MATERIAL SUPPLIED →
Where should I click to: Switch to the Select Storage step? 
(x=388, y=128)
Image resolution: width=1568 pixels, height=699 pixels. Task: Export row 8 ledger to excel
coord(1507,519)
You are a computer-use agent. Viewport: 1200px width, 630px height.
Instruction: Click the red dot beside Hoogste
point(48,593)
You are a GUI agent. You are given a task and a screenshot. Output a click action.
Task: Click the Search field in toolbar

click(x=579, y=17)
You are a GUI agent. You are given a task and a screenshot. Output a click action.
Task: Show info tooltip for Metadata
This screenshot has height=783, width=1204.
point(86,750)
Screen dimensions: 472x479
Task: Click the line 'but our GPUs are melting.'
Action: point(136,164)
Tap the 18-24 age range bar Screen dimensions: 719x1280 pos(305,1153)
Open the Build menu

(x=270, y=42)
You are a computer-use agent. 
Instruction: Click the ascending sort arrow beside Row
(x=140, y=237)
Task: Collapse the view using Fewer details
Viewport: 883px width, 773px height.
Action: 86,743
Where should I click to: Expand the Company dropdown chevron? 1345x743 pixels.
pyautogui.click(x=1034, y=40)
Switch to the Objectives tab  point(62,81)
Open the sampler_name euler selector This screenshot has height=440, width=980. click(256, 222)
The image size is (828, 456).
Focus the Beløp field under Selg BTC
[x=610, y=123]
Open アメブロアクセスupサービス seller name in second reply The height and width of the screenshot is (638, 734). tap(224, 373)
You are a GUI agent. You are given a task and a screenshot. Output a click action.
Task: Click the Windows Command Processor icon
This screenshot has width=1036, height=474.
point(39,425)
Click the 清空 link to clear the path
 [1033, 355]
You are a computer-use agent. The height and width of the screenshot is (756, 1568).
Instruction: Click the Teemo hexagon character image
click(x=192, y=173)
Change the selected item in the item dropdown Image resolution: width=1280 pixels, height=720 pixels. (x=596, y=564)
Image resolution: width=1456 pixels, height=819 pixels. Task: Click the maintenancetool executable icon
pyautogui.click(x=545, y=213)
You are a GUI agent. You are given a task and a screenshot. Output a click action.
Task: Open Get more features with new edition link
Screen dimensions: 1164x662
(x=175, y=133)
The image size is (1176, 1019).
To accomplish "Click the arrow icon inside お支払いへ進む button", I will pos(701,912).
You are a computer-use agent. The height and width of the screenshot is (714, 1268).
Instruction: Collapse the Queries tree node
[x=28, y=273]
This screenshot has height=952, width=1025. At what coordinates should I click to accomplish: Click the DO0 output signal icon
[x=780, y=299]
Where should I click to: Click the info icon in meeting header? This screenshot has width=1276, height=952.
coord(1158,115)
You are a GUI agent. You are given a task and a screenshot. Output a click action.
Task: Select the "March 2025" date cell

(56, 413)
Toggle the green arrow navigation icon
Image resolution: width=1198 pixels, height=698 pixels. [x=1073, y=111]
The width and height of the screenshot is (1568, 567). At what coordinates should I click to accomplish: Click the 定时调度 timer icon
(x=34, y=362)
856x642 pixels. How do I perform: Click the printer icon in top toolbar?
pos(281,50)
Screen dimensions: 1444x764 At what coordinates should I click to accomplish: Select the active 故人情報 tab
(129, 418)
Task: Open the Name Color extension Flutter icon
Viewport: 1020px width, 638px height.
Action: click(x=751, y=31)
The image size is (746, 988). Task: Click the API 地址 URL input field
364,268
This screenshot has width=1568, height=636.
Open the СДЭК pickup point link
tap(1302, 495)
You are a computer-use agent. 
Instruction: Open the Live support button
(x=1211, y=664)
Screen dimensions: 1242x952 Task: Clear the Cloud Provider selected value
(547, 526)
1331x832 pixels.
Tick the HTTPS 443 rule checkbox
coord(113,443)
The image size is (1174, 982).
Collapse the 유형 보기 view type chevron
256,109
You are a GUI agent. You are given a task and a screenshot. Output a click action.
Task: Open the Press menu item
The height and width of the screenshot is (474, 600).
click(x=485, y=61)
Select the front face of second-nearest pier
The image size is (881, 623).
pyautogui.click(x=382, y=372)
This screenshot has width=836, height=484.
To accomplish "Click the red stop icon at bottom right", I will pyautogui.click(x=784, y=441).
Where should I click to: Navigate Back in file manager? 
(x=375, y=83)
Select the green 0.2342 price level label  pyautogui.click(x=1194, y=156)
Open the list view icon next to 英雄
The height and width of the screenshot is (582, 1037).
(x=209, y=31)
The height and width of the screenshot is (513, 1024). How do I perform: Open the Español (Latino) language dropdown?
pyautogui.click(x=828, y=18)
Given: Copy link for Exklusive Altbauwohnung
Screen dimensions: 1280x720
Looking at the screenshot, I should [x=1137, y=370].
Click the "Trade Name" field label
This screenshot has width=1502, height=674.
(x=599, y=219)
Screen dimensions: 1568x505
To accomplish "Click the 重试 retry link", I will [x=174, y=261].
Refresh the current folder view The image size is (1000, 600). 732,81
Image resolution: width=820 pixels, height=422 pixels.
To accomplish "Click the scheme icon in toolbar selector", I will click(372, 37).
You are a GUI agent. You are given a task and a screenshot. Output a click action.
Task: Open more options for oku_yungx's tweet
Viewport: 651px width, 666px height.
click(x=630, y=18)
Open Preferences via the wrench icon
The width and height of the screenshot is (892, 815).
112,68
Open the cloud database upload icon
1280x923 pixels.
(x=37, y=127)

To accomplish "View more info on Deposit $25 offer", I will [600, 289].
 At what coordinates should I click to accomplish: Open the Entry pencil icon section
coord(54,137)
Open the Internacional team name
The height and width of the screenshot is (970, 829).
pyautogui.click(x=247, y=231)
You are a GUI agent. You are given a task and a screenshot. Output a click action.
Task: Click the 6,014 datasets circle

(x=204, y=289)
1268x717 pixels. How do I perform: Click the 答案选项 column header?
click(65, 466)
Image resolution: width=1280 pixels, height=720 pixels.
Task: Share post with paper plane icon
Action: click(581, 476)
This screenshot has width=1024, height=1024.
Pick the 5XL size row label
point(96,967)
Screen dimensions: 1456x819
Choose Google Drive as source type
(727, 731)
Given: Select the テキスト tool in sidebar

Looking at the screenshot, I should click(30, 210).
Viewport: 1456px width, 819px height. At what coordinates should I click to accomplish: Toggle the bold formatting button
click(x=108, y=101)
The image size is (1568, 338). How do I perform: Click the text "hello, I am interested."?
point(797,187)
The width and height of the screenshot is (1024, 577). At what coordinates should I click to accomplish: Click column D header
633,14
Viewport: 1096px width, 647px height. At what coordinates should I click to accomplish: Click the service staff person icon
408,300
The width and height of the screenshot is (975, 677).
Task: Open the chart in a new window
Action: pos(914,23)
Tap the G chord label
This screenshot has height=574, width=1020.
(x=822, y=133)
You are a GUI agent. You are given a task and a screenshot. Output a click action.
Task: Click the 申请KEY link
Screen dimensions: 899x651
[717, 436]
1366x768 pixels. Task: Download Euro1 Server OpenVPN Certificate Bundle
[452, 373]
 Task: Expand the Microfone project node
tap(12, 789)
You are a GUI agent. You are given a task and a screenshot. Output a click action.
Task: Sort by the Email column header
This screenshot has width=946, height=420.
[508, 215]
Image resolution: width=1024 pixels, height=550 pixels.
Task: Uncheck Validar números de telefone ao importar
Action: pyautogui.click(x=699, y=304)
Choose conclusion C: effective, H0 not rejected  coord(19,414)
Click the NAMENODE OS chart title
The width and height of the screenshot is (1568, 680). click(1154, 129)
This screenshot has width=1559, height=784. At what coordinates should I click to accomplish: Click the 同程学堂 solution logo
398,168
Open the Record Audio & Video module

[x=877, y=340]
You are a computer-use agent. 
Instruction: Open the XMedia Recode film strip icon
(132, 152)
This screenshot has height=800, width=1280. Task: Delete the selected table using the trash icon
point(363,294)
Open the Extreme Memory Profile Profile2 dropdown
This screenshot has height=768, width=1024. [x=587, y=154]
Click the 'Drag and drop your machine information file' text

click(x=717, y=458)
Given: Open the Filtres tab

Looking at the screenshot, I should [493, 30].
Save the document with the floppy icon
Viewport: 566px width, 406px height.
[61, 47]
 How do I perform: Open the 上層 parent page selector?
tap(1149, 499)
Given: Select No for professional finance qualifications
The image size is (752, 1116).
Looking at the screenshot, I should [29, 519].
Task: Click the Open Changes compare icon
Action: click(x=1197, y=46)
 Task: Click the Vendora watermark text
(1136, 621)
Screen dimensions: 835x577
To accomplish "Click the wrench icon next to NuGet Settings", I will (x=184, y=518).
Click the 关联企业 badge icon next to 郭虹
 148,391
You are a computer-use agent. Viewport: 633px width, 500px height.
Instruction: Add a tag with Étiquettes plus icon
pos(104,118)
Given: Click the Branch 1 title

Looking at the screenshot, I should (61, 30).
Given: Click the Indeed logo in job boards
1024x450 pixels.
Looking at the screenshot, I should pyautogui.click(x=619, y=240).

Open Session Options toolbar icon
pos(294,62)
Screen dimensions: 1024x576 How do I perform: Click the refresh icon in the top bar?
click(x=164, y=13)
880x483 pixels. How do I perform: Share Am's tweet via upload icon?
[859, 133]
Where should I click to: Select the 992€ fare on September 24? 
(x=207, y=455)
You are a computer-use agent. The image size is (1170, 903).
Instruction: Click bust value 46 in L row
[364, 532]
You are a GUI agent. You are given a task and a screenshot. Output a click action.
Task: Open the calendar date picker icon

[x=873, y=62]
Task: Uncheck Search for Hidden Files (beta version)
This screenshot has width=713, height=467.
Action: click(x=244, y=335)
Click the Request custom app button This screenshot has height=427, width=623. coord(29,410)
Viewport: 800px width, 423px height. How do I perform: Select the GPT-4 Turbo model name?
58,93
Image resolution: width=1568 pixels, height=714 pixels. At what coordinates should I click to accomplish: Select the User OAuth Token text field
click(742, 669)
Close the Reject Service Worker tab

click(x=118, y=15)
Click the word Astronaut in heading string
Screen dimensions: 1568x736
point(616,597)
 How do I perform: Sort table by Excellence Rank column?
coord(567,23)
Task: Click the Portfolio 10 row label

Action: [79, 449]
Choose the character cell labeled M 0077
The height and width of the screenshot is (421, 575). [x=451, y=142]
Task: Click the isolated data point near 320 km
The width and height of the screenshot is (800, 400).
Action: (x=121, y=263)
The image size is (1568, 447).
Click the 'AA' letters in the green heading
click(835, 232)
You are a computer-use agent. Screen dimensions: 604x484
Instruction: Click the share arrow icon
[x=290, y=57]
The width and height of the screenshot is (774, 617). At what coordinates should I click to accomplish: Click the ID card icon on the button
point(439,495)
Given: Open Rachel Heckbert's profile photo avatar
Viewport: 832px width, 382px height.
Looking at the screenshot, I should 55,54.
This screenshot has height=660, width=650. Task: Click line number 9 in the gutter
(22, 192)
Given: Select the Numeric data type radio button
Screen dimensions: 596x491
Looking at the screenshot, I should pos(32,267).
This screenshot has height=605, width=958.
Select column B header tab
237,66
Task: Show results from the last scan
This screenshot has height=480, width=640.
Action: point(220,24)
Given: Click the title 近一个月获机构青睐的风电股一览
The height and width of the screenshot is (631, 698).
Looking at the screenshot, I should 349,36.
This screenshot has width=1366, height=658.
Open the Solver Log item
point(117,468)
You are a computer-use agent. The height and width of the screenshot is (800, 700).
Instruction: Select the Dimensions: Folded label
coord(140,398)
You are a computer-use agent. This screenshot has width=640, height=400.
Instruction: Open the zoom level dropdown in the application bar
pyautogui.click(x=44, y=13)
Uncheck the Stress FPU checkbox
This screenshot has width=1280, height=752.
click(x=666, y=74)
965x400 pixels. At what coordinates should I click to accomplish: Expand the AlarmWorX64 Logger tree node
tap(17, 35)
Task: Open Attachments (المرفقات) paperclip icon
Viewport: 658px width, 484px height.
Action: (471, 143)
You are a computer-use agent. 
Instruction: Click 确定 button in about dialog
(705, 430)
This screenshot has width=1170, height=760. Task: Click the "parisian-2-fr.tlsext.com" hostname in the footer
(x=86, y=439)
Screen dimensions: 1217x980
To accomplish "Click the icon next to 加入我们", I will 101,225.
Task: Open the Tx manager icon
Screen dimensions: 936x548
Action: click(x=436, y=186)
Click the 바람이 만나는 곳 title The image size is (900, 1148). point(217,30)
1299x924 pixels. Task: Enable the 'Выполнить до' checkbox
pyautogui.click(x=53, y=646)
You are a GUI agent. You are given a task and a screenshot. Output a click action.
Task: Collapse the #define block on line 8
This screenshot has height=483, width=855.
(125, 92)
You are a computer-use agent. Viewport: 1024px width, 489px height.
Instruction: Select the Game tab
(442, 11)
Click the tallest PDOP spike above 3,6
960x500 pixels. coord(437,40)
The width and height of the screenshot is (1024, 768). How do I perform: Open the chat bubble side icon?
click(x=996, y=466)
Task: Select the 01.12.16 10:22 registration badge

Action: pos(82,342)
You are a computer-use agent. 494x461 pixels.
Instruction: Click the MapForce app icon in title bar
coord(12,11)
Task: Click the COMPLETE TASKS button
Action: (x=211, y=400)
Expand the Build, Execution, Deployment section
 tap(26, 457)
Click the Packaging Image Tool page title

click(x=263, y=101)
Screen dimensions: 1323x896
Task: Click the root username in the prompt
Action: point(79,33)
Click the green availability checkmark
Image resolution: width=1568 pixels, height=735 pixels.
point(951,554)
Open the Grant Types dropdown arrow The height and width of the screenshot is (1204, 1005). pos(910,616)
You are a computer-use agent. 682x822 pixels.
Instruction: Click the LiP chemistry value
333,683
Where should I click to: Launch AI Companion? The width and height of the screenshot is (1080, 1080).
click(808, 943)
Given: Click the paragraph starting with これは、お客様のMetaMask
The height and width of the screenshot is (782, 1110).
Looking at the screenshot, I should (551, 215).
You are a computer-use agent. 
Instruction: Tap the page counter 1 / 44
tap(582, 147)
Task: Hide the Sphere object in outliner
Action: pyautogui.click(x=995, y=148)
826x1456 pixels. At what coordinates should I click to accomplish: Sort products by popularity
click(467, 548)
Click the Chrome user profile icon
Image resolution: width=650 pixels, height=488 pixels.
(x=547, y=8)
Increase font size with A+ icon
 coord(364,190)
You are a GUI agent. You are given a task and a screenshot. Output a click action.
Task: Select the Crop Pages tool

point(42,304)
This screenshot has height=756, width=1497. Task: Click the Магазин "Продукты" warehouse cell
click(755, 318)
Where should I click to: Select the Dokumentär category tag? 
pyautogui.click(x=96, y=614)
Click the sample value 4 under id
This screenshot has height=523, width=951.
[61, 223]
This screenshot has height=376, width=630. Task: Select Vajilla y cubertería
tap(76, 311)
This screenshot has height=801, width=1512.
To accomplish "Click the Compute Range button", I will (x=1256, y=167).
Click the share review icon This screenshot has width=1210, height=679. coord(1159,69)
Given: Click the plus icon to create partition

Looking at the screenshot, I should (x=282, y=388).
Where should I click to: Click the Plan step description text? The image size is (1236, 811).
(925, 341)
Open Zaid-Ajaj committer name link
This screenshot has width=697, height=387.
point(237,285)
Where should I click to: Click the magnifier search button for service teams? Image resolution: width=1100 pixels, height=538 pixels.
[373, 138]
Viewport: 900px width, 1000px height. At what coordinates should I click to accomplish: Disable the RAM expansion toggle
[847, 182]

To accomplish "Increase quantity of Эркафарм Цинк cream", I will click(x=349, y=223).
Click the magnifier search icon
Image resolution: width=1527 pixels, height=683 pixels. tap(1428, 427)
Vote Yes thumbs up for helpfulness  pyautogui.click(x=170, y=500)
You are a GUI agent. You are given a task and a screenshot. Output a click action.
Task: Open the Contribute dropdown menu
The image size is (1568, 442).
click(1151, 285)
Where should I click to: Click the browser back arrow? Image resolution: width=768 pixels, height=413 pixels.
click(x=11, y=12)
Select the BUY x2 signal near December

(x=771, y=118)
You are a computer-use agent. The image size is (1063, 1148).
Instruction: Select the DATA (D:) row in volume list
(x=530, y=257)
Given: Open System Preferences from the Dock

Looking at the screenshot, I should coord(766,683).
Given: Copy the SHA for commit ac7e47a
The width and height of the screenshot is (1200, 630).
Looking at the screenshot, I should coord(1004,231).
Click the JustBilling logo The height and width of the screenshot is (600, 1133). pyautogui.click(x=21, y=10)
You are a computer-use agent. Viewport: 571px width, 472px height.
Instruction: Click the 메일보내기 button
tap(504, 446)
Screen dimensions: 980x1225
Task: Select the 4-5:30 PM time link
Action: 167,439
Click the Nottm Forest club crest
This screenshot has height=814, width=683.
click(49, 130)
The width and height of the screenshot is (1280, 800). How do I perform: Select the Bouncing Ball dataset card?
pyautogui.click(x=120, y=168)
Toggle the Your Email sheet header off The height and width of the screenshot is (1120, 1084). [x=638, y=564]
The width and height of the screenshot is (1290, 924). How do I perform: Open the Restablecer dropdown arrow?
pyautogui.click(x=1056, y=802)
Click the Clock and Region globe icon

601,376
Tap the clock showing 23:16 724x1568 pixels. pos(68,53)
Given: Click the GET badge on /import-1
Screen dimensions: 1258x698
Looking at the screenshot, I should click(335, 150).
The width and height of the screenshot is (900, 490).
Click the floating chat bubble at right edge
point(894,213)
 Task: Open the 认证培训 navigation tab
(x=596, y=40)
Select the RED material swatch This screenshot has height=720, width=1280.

TASK GOAL → What are the lines of the data above that include the string "will"? Copy them.

EXERCISE RESPONSE →
To accomplish "Click the arrow icon inside お支払いへ進む button", I will pos(701,912).
To accomplish "Click the red stop icon at bottom right", I will pyautogui.click(x=784, y=441).
To accomplish "Click the 重试 retry link", I will [x=174, y=261].
To accomplish "Click the scheme icon in toolbar selector", I will click(372, 37).
To accomplish "View more info on Deposit $25 offer", I will [600, 289].
To accomplish "Click the wrench icon next to NuGet Settings", I will (x=184, y=518).
To accomplish "Click the icon next to 加入我们", I will 101,225.
To accomplish "Click the Compute Range button", I will (x=1256, y=167).
To accomplish "Increase quantity of Эркафарм Цинк cream", I will click(x=349, y=223).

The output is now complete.